→ **WHAT YOU ARE ASKED TO DO**:
Which lines of the data contain the string "next"? Copy every one of them.
++++++++++
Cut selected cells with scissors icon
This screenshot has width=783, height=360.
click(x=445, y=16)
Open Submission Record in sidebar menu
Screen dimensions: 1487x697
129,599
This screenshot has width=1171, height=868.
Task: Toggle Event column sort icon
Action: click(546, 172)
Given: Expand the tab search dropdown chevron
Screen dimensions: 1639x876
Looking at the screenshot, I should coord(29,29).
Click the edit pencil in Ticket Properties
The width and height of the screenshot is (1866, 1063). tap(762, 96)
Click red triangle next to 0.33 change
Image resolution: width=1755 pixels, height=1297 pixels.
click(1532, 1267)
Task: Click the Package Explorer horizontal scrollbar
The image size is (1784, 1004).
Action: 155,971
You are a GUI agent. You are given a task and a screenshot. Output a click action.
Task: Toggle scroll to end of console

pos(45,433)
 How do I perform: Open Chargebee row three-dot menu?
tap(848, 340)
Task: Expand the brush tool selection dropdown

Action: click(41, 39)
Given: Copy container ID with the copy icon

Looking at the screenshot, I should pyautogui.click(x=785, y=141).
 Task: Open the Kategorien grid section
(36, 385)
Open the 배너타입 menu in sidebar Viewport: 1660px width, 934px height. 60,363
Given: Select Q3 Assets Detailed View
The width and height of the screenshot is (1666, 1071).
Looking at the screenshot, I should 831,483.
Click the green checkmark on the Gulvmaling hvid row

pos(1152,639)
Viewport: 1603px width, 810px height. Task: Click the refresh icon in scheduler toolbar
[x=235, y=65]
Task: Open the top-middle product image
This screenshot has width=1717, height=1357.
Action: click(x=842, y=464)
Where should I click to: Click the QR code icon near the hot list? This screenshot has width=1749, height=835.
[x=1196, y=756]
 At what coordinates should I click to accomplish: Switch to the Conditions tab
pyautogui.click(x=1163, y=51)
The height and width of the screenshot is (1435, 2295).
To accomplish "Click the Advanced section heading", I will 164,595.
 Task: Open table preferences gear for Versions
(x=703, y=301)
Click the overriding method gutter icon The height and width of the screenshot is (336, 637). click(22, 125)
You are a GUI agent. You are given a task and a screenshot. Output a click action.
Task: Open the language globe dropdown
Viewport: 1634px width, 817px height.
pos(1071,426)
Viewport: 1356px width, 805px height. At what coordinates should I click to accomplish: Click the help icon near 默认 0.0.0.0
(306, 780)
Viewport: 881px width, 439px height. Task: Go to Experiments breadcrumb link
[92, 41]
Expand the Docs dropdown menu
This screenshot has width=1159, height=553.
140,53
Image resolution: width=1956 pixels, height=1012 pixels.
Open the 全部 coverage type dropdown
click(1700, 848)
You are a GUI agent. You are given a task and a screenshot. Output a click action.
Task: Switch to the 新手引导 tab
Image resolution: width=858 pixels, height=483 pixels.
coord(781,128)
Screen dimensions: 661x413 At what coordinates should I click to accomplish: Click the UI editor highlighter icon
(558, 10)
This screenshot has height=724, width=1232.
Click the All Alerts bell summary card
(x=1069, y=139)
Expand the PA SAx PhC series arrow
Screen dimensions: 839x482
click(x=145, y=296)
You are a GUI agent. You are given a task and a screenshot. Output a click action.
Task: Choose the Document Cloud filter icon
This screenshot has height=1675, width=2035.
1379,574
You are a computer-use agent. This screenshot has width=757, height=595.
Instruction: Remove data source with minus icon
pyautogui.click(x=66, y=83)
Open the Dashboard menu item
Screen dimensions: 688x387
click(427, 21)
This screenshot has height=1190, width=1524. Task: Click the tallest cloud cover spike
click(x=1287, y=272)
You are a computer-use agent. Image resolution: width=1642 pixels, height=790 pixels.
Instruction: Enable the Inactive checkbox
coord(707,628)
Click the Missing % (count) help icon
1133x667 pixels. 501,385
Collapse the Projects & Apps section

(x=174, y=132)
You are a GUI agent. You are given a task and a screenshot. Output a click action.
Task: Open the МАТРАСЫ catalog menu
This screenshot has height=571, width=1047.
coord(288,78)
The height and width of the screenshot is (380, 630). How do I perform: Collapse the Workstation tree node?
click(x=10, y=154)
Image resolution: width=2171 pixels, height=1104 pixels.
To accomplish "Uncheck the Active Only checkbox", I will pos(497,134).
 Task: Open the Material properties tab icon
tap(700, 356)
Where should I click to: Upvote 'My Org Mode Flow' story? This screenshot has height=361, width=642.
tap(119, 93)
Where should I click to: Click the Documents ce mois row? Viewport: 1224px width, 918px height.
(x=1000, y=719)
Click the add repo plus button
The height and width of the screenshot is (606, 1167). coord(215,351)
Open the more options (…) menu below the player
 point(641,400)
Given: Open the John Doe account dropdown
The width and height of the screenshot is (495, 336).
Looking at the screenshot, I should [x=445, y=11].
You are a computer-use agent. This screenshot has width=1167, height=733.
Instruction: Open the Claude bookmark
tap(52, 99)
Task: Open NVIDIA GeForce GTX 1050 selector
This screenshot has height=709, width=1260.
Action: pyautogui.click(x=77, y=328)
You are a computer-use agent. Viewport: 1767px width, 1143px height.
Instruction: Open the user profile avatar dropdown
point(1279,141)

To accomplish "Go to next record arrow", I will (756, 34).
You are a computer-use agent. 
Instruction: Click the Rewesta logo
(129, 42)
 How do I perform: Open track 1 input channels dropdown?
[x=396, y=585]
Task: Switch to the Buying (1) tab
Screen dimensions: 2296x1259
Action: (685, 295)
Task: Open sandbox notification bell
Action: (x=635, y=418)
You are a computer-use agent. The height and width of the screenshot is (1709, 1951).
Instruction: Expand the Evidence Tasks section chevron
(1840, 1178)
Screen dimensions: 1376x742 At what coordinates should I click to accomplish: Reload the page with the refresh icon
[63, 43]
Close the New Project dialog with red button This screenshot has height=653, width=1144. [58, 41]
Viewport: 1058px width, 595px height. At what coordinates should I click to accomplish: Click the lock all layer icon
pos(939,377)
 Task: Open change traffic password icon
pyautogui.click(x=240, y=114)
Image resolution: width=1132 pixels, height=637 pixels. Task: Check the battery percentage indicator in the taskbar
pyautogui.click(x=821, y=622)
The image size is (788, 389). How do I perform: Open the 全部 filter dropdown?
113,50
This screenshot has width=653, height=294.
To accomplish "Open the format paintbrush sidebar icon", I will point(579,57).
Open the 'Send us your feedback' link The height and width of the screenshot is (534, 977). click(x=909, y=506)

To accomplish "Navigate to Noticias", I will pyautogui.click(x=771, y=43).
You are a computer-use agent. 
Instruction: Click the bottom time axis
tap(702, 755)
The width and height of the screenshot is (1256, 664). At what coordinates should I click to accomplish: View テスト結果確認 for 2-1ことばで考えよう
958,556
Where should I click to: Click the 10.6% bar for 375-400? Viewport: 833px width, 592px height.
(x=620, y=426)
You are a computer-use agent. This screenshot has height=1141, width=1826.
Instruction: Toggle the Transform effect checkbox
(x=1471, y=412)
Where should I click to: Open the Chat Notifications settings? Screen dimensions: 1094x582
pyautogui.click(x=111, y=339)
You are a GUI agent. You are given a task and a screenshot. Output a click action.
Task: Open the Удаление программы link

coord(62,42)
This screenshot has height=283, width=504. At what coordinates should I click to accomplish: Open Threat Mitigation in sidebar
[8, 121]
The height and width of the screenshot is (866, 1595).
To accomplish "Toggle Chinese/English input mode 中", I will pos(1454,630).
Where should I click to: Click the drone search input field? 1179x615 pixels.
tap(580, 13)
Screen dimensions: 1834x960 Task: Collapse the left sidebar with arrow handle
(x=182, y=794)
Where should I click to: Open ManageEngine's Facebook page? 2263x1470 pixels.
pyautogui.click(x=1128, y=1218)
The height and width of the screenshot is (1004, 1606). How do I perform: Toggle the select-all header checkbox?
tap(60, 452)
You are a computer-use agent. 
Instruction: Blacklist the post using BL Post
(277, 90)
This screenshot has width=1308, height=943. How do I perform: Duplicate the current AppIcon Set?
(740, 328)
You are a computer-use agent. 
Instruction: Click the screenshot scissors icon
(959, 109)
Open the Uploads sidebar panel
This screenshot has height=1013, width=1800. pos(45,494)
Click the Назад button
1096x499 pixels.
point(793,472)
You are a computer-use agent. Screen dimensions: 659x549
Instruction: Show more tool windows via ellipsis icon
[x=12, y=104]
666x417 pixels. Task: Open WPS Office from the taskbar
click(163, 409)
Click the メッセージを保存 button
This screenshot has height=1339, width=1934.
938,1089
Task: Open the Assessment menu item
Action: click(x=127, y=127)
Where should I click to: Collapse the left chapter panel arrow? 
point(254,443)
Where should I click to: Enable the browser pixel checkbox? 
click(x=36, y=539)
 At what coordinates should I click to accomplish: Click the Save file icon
++++++++++
→ **THE COMPLETED TASK**:
Click red triangle next to 0.33 change
To accomplish "Go to next record arrow", I will (756, 34).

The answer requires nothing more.